TASK REQUIREMENTS:
Find the lines below that include the word "will" and report how many there are, with no other text.

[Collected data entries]
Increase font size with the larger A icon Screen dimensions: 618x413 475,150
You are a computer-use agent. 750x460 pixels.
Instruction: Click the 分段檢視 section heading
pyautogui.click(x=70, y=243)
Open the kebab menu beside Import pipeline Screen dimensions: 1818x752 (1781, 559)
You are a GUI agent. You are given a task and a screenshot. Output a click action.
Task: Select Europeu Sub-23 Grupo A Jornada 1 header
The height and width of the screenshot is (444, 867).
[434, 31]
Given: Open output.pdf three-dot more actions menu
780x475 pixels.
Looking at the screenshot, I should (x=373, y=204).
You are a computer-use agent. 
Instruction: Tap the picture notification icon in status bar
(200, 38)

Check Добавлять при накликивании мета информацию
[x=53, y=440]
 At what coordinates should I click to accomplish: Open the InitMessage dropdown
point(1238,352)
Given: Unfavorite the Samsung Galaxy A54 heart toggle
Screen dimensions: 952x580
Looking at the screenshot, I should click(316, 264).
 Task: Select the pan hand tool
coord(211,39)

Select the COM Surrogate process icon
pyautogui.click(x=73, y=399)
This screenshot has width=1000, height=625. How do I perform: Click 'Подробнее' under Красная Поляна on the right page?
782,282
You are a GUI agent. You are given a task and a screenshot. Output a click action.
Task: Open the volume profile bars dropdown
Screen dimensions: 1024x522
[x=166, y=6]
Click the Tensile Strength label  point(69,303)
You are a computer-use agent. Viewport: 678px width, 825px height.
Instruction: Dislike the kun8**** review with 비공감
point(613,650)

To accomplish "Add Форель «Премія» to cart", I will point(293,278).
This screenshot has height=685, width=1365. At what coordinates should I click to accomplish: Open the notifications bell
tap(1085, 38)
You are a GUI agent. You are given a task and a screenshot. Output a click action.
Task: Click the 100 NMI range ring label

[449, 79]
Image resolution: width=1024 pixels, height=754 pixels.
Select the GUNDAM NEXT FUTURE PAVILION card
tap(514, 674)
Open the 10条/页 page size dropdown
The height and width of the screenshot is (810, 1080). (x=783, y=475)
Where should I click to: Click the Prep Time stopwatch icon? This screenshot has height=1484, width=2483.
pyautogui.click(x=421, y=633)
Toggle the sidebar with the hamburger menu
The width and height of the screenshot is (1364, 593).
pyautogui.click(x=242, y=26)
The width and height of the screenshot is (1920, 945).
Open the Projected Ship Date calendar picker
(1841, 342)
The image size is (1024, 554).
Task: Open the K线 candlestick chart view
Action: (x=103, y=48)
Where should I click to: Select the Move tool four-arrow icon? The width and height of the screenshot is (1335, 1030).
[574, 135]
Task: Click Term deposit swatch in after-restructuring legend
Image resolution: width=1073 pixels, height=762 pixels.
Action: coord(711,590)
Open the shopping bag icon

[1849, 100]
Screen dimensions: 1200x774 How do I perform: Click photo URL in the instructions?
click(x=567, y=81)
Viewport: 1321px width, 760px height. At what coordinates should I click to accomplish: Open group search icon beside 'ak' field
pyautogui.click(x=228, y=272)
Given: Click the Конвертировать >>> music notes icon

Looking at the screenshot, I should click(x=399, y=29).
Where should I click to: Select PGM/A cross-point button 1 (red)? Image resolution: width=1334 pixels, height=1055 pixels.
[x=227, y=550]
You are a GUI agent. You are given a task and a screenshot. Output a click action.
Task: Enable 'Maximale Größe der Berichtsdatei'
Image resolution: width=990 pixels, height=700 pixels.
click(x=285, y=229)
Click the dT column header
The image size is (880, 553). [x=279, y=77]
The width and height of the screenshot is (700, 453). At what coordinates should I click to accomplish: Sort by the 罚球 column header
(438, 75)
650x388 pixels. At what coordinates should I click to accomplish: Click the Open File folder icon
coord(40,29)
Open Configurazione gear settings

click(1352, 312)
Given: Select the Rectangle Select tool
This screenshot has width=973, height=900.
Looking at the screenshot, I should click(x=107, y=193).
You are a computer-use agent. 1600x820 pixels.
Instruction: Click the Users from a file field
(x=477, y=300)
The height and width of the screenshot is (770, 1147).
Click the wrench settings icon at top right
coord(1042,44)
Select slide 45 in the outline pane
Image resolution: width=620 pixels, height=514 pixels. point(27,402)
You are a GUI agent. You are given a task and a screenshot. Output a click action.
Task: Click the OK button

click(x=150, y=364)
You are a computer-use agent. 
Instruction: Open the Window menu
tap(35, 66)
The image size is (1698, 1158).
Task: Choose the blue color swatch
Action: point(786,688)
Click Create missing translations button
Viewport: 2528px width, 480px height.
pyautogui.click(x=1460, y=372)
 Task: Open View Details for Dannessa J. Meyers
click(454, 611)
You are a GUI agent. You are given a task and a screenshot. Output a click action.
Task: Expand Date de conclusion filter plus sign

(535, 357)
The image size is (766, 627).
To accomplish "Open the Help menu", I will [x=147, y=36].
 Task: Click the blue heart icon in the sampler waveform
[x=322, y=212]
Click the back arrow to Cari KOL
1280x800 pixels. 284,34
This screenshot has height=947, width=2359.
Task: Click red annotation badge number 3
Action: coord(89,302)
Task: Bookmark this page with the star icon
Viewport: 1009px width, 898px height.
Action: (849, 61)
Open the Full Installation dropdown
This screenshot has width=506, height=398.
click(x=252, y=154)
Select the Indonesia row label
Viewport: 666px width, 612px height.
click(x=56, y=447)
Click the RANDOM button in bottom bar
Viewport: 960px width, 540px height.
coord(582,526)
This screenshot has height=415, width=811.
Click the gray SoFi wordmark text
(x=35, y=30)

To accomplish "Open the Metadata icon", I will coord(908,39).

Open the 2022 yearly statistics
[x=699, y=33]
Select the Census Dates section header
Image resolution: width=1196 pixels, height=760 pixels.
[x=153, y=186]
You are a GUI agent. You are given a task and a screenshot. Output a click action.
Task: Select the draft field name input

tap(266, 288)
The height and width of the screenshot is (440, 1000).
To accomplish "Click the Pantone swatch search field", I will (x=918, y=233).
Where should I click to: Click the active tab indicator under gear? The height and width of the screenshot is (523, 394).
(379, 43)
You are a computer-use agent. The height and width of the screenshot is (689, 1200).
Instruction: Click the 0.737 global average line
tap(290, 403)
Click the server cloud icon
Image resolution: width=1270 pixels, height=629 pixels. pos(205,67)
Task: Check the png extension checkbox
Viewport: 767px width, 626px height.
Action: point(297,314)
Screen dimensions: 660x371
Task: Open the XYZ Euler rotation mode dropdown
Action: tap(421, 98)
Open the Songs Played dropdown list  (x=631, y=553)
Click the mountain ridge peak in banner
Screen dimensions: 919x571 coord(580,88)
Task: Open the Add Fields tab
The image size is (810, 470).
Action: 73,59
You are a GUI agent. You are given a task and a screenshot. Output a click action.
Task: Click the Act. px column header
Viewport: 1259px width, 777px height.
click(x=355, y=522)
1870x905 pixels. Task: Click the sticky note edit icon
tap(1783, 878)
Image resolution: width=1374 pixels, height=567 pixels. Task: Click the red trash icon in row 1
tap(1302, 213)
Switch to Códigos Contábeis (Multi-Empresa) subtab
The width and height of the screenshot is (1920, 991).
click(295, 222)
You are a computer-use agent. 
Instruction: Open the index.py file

ANSWER SPACE:
4